Сначала дорога идет рядом с Чилганьей, затем огибает похожую на скифский курган невысокую сопку и прижимается к широкому, но мелкому ручью.
На выглядывающем из воды камне сидит оляпка. Камень схватился ледяной юбочкой и издали походит на хрустальный цветок. Чуть дальше вдоль ручья еще несколько камней, но на них льда нет. Интересно, оляпка выбрала похожий на цветок камень специально или это у нее получилось ненарочно?
Интересно, что сейчас делает Федор? Наверное, ушел снимать капканы. Хотя вряд ли. Этот будет заниматься своим промыслом, пока Бобков не схватит его за шкирку. Если удастся уехать в совхоз, потребую у Шурыги, чтобы немедленно забрал Федора отсюда. Поймается с соболями или еще с чем — будет всем неприятность. И мне, и бригадиру, да и остальным косарям тоже никакого доверия. Надо же так обнаглеть — ехать в тайгу и не взять куска хлеба.
Вечереет. Возвращаться в вагончик не хочется, но надо. Заливаю костер, бросаю последний взгляд на пустую дорогу и направляюсь к Хилгичану.
Дружненько так сидим у стола и завтракаем. У меня макароны по-флотски, жареная рыба и кофе. У Федора снова какая-то темная смесь, от которой по всему вагончику несет рыбьим жиром. Уж не из комбикорма ли он ее варит? Привез для Найды, теперь употребляет сам. В комбикорм для цыплят добавляют рыбий жир. Постой, но ведь туда же примешивают и толченое стекло! Нет, так нельзя. Мне ложка не лезет в рот. Выдергиваю тарелку из-под Федорова носа, вываливаю кашу в мусорное ведро и накладываю макарон.

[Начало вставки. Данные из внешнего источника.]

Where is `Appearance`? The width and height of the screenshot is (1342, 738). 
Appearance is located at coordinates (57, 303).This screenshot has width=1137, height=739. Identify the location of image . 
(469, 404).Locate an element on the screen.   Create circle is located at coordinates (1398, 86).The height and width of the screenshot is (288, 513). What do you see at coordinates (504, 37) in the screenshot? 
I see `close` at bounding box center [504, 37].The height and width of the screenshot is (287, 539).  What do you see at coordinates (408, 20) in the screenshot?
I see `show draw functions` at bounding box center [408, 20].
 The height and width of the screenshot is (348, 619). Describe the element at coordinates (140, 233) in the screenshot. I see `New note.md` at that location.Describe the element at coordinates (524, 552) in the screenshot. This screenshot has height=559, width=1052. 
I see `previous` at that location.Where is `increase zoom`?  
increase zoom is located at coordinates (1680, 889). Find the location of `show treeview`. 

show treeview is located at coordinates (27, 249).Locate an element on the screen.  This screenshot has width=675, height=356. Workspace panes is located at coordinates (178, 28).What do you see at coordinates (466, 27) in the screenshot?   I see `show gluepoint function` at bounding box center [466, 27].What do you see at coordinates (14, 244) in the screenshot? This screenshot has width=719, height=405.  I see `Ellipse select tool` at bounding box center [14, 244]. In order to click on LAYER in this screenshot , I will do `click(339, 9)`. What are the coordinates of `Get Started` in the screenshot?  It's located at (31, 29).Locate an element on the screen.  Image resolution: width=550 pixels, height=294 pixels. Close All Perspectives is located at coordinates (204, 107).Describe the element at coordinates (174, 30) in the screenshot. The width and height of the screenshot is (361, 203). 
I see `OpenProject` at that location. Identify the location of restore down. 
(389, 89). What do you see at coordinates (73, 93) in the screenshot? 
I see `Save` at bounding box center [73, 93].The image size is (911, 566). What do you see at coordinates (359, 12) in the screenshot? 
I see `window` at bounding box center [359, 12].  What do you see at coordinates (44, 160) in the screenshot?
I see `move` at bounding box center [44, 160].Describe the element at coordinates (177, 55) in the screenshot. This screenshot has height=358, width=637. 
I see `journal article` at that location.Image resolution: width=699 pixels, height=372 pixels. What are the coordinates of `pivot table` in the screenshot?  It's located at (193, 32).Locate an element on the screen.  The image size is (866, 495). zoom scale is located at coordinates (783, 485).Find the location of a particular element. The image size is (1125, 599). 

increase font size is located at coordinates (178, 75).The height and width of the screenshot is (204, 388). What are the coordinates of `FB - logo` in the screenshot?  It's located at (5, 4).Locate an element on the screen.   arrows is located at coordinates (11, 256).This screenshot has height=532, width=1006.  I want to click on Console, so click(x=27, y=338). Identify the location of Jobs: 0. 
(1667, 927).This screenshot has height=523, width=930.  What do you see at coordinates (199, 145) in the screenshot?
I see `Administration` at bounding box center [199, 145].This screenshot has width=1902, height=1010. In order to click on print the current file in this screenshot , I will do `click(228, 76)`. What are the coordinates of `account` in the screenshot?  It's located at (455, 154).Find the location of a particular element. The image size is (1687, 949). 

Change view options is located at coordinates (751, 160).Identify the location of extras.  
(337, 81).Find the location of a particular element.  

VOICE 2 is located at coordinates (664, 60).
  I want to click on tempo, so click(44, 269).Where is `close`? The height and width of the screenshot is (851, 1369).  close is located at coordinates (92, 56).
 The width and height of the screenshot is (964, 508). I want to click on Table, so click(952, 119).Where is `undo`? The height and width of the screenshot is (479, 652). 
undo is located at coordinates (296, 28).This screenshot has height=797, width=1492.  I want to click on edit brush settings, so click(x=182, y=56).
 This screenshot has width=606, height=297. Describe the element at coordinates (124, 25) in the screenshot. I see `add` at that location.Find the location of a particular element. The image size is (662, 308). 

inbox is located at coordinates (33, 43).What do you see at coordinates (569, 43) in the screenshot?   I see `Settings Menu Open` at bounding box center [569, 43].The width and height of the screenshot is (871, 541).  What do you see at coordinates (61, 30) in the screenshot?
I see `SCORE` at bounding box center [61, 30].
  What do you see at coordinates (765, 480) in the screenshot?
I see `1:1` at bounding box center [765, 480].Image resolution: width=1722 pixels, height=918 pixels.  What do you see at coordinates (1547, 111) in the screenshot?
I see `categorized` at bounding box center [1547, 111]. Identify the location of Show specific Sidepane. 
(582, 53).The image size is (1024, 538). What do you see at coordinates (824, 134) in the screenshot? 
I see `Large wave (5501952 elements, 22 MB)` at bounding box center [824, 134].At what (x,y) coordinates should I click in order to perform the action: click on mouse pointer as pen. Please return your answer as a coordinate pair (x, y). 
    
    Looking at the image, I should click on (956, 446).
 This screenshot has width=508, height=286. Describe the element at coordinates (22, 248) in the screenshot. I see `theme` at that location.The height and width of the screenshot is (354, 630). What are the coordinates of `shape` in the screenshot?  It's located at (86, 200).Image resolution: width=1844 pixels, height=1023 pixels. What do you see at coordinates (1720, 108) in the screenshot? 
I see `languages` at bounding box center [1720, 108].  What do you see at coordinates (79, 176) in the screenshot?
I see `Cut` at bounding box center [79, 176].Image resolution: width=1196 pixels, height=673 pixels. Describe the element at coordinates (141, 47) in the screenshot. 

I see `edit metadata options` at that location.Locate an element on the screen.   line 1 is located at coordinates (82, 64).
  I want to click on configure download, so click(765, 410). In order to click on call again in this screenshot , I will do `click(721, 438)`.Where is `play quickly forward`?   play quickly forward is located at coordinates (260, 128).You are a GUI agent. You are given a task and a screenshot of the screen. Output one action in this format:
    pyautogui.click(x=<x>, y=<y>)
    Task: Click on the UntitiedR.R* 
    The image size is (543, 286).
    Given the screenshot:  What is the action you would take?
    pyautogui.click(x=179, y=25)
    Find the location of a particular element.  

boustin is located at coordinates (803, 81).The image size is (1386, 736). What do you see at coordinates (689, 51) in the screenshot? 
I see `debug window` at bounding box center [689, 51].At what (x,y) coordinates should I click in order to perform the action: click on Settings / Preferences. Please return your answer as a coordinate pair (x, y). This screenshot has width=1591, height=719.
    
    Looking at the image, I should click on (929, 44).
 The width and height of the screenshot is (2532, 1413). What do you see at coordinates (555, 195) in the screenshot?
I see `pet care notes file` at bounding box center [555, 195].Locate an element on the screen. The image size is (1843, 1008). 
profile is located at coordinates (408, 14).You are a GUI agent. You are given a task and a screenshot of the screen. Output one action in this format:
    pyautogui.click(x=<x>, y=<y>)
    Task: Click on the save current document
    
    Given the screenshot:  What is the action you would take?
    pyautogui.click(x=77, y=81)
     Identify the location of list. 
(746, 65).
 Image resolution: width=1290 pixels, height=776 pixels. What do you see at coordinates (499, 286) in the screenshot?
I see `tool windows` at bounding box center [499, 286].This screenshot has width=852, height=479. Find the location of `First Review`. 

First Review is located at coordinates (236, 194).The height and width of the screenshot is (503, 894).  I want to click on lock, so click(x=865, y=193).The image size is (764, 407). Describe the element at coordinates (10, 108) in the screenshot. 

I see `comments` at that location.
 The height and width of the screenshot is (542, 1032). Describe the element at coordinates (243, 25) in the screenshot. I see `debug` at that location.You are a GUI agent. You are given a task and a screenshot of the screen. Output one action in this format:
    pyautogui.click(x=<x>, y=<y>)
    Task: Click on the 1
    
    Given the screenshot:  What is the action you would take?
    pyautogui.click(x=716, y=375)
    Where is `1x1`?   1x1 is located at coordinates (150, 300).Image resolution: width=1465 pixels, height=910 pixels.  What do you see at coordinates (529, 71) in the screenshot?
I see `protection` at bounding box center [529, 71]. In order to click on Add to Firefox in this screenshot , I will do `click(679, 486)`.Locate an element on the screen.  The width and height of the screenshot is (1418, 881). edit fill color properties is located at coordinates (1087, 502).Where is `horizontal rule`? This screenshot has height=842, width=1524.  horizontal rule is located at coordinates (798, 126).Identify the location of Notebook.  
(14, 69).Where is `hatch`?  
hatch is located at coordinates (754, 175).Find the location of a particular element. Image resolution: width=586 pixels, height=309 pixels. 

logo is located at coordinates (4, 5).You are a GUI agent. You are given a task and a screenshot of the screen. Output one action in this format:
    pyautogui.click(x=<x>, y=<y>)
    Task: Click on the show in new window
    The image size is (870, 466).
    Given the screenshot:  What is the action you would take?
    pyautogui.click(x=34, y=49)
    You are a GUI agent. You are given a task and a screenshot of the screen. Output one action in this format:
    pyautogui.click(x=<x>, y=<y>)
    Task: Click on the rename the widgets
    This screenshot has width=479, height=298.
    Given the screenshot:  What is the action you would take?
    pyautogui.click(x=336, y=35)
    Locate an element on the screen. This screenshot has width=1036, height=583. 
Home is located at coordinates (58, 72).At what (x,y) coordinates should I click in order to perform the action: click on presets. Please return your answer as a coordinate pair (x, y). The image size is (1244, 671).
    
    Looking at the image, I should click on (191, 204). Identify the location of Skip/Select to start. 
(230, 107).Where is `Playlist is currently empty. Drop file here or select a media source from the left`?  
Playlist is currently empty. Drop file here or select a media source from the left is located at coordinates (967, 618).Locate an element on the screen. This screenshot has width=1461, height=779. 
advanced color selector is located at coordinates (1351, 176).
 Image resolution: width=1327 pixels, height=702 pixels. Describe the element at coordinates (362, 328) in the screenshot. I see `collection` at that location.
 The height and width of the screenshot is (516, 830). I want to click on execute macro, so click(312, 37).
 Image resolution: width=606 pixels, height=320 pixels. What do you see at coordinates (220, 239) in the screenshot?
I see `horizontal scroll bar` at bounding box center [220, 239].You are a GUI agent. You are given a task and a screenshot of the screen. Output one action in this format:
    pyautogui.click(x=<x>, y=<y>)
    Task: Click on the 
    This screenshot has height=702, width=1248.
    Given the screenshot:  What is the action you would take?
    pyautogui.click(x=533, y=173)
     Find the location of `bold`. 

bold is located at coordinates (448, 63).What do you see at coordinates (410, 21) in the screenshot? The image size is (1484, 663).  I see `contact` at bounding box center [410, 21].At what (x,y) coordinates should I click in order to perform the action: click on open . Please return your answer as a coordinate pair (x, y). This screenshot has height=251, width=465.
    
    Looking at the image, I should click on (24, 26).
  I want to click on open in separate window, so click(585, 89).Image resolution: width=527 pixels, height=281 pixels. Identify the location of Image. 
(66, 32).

— Давай ешь. Чего уж там, а то смотреть на тебя тошно, но при первой же возможности уедешь домой. Драться с тобой я больше не собираюсь, терпеть тоже не буду. Упрешься — покажу Бобкову ловушку, он тебя сам отсюда выдворит. Так что сегодня же снимай капканы и укладывай вещи…
И Федор засобирался домой на полном серьезе. Завернул в куски брезента, обвязал шпагатом и уложил в мешок топоры, ножовки, прочий плотницкий инструмент. Затем принес откуда-то два новехоньких огнетушителя и связку тонких лиственничных жердей. Все складывает возле вагончика и прикрывает толем. Время от времени он поглядывает в мою сторону и шевелит губами. То ли ругается, то ли это у него такая манера выражать свое недовольство.
Мне надоело сидеть без дела, я окликнул Федора и попросил взаимообразно бутылку водки. Он удивился и принес. Пока здесь Федор готовится к отъезду, схожу и поищу соседей. Не с пустыми же руками являться.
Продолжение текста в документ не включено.